### Texte présenté
---

La pensée ne peut pas la toucher avec ses mots, ses symboles, et la confusion qu’elle engendre ; elle n’est pas un mot susceptible de prendre racine dans la pensée et d’être façonné par elle. La félicité surgit du silence complet.

 

 

C’était une plaisante matinée avec des nuages légers et un ciel bleu et clair. Il avait plu et l’air était pur. Chaque feuille était neuve et le triste hiver était terminé ; chaque nouvelle feuille, dans le soleil scintillant, savait qu’elle n’avait aucune relation avec le printemps de l’année précédente. Le soleil brillait à travers les nouvelles feuilles, répandant une douce lumière verte sur le chemin mouillé qui, à travers les bois, menait à la route principale qui desservait la grande ville.

Des enfants jouaient par là, mais ils ne contemplaient jamais cette jolie journée de printemps. Ils n’en avaient pas besoin, car ils étaient le printemps. Leurs rires et leurs jeux participaient de l’arbre, de la feuille, de la fleur. Vous le sentiez, vous ne l’imaginiez pas. C’était comme si les feuilles et les fleurs prenaient part aux rires, aux cris et aux trajectoires du ballon. Chaque brin d’herbe, et le pissenlit jaune, et la tendre feuille si vulnérable, tout cela faisait partie des enfants, et les enfants étaient une partie de toute la terre. La ligne de séparation entre l’homme et la nature avait disparu ; mais l’homme sur la piste avec sa voiture de course et la femme qui revenait du marché n’en étaient pas conscients. Peut-être ne regardaient-ils jamais le ciel, la feuille tremblante, le blanc lilas. Ils portaient leurs problèmes dans leurs cœurs et le cœur ne regardait jamais les enfants ou la lumineuse journée de printemps. La grande pitié de cela était qu’ils procréaient ces enfants, lesquels bientôt deviendraient l’homme sur sa piste de course et la femme revenant du marché ; et le monde, de nouveau, s’obscurcirait. C’est en cela que résidait la douleur sans fin. L’amour, en cette feuille, s’envolerait au prochain automne.

 

 

C’était un homme jeune avec une femme et des enfants. Il avait l’air d’avoir fait des études très poussées, c’était un intellectuel, habile dans l’emploi des mots. Il était plutôt maigre et se trouvait confortablement assis dans le fauteuil – jambes croisées, mains repliées sur les genoux. Ses lunettes brillaient au rayon de soleil qui venait de la fenêtre. Il dit qu’il avait toujours été en quête, non de vérités philosophiques mais de la vérité qui est au-delà des mots et des systèmes.

---

### Matériel fourni
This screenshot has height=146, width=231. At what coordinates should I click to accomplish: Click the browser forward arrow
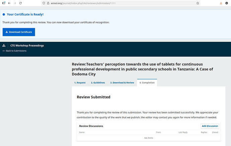tap(15, 3)
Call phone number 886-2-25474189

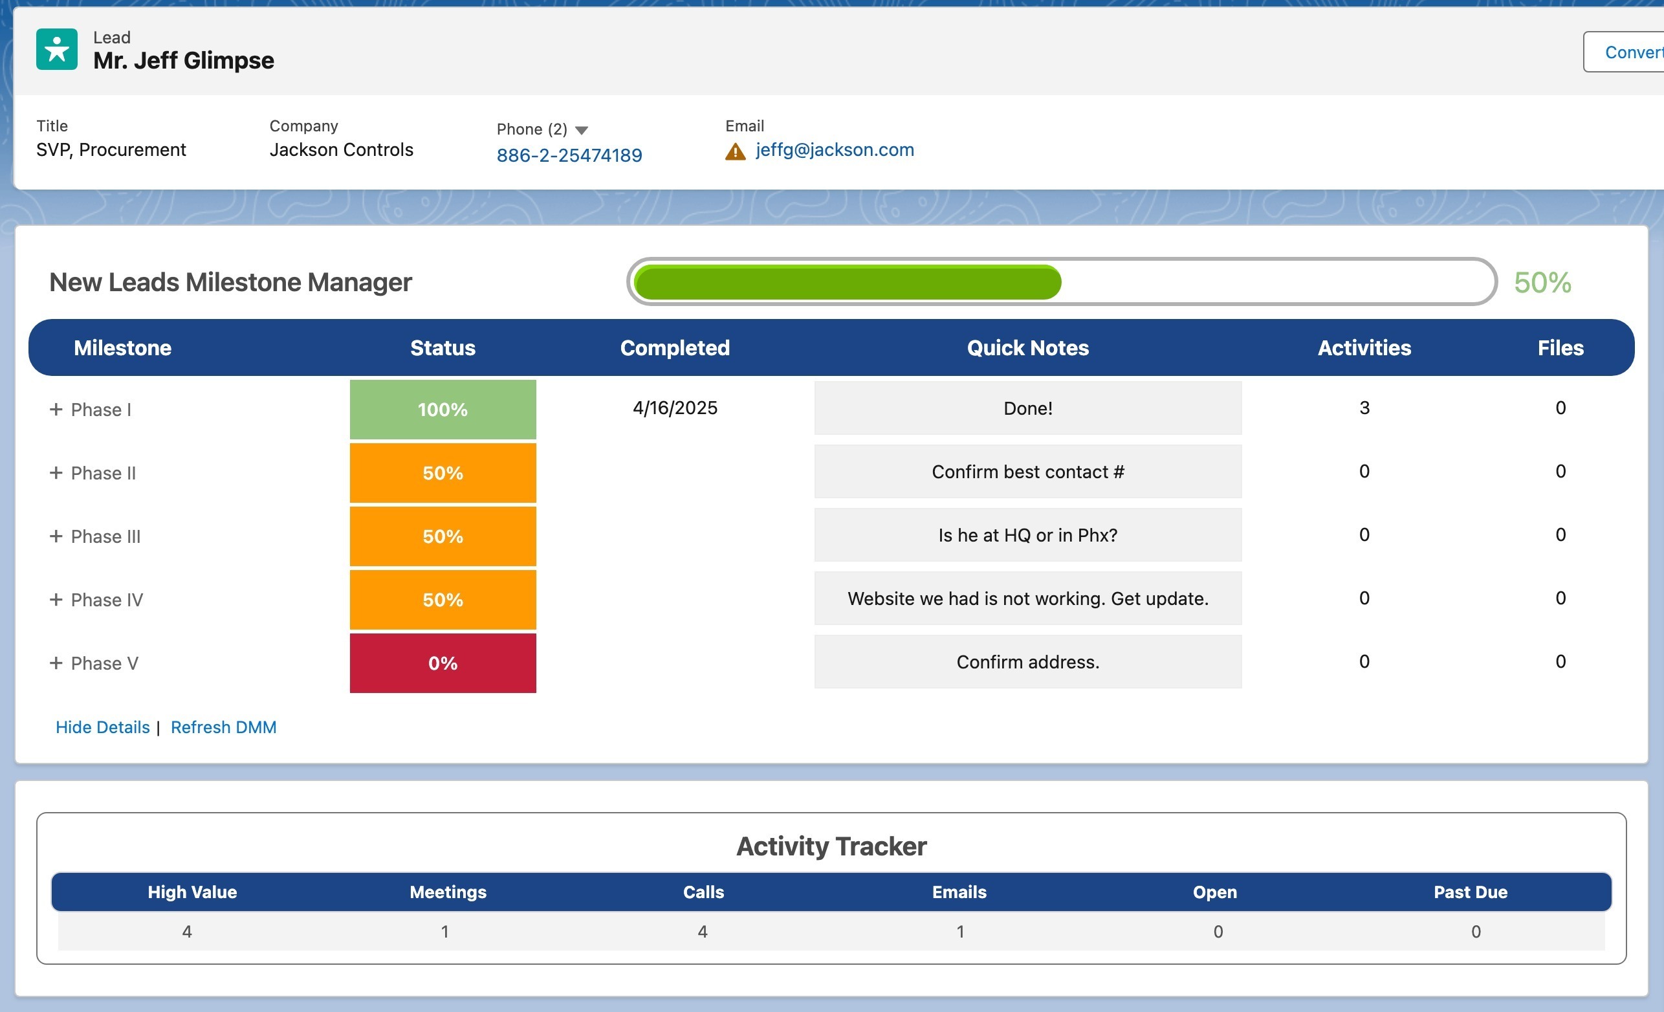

---

### Objectif
Pouvez-vous reproduire à l'identique le passage du texte présenté qui commence aux mots « La pensée ne » et s'arrête après « la grande ville. » ?

### Solution proposée
La pensée ne peut pas la toucher avec ses mots, ses symboles, et la confusion qu’elle engendre ; elle n’est pas un mot susceptible de prendre racine dans la pensée et d’être façonné par elle. La félicité surgit du silence complet.

 

 

C’était une plaisante matinée avec des nuages légers et un ciel bleu et clair. Il avait plu et l’air était pur. Chaque feuille était neuve et le triste hiver était terminé ; chaque nouvelle feuille, dans le soleil scintillant, savait qu’elle n’avait aucune relation avec le printemps de l’année précédente. Le soleil brillait à travers les nouvelles feuilles, répandant une douce lumière verte sur le chemin mouillé qui, à travers les bois, menait à la route principale qui desservait la grande ville.